The Dead Horse Inn project draws a connection between the current lay of the land and the similarly transgressive spirit of its former inhabitants. Plumb Island has always been a place where people socialize in ways otherwise prohibited in New York City. The human condition unfolds outside prescribed social boundaries, reacting and looking for free spaces, creating culture on the fringe of the city, where the land meets the water.

History of the Site

From 1891 to 1907, Plumb Island was occupied by a group of homesteaders who set up a series of shacks and tents that eventually developed into bars and inns. Because the island was outside New York City’s jurisdiction, alcohol and tobacco were tax-free. In 1907, the US army was sent by the city to break up the party and evict the homesteaders. The land was then leased to former judge Winfield Overton, who allowed the homesteaders to return shortly after his arrival. The judge quickly declared himself ruler of the island and began organizing boxing matches, which were also illegal in New York at the time. The US military was then called again to ““depose the dictator” they had unwittingly installed.
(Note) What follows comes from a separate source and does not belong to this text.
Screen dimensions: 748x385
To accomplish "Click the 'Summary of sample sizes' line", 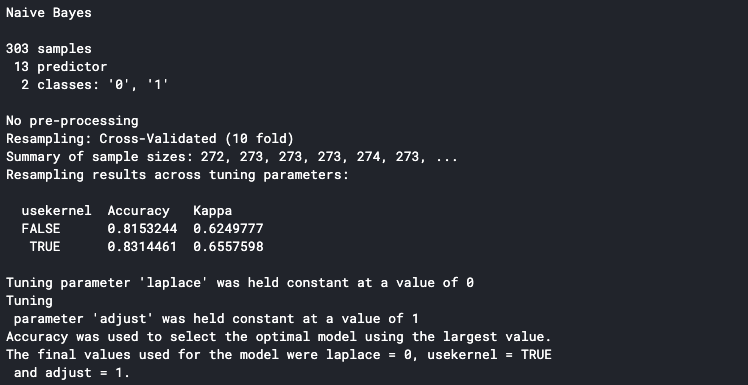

In the 1930s, Robert Moses evicted the last homesteaders, demolished all of the remaining structures, and connected the island to the mainland by a strip of highway and a bridge now known as Exit 9B on the Belt Parkway, turning it into a run-down rest stop with public bathrooms. In recent years, the island’s parking area has become a regular rendezvous for swingers, and the surrounding woods have become a cruising spot for gay men.